L’ONU alerte sur un risque de «nettoyage ethnique» à Ghaza et en Cisjordanie

L’ONU condamne les actions sionistes à Ghaza et en Cisjordanie et alerte sur un risque de «nettoyage ethnique» contre les Palestiniens.
Le Haut-Commissariat de l’ONU aux droits de l’homme a mentionné, mercredi soir dans un communiqué accompagnant un nouveau rapport, que « l’intensification des attaques, la destruction méthodique de quartiers entiers, (…) le refus d’apporter une aide humanitaire (…) conjugués aux transferts forcés qui semblent viser à un déplacement permanent, suscitent des inquiétudes quant à un nettoyage ethnique à Ghaza et en Cisjordanie ».
Massacres de civils et famine : un bilan sans précédent
Dans la bande de Ghaza, ce rapport, couvrant la période de novembre 2024 à fin octobre 2025, détaille « les massacres et les mutilations infligées en nombre sans précédent à des civils par les forces sionistes » au cours de l’agression sanglante. Il dénonce « la propagation de la famine et la destruction des infrastructures civiles restantes, imposant aux Palestiniens des conditions de vie de plus en plus incompatibles avec leur maintien » dans ce territoire.
Le document, compilant des données de l’ONU, de sources gouvernementales et d’ONG, souligne que sur la période prise en compte, les « attaques meurtrières observées à Ghaza ont suscité de vives inquiétudes quant au fait que les forces sionistes aient intentionnellement ciblé des civils et des biens civils ». Il établit notamment la mort d’au moins 463 Palestiniens, dont 157 enfants, des suites de la famine. Le Haut-Commissariat ajoute que de tels actes « peuvent constituer des crimes contre l’humanité », voire « un génocide » s’ils sont perpétrés dans l’intention de détruire un groupe national, ethnique, racial ou religieux.

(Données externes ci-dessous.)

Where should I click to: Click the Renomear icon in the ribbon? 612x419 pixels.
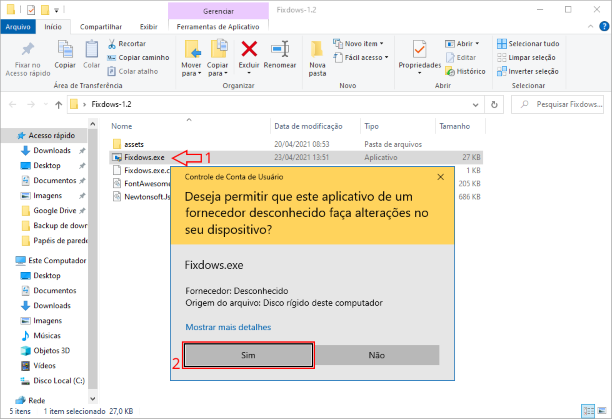coord(280,50)
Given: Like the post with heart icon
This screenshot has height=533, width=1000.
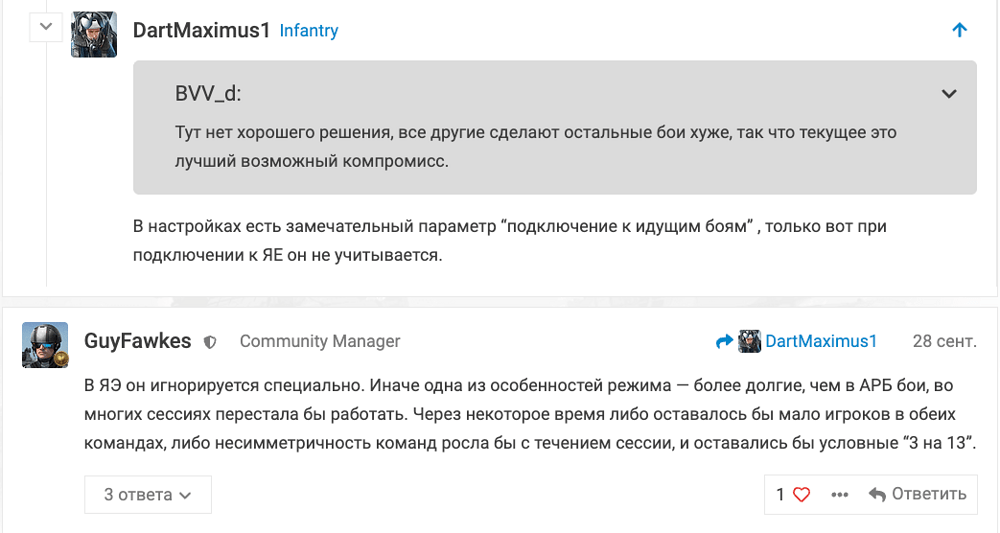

En Cisjordanie occupée et à El-Qods Est, le rapport regrette « l’usage systématique et illégal de la force par les forces de sécurité sionistes, la détention arbitraire généralisée, la torture et autres mauvais traitements infligés aux Palestiniens détenus, ainsi que la démolition illégale et massive de maisons palestiniennes ». « Ces pratiques servent à discriminer, opprimer, contrôler et dominer systématiquement le peuple palestinien », affirme le rapport.
Crise humanitaire et répression à Ghaza
Pour sa part, l’Office de secours et de travaux des Nations unies pour les réfugiés de Palestine dans le Proche-Orient (UNRWA), a souligné que les conditions humanitaires dans la bande de Ghaza « restent désastreuses », déplorant de nouveau les restrictions sionistes imposées sur l’aide dans l’enclave palestinienne, dévastée par 2 ans d’agression génocidaire. « À travers Ghaza, les conditions humanitaires restent désastreuses, de même que les contraintes pesant sur l’accès de l’aide humanitaire », écrit l’UNRWA dans un communiqué publié jeudi sur les réseaux sociaux.
L’agence précise qu’elle continue d’opérer pour fournir des services essentiels (santé, éducation, aide alimentaire) grâce à son réseau unique, tout en relevant que « l’ampleur des besoins dépasse ce que nous sommes actuellement autorisés à faire ».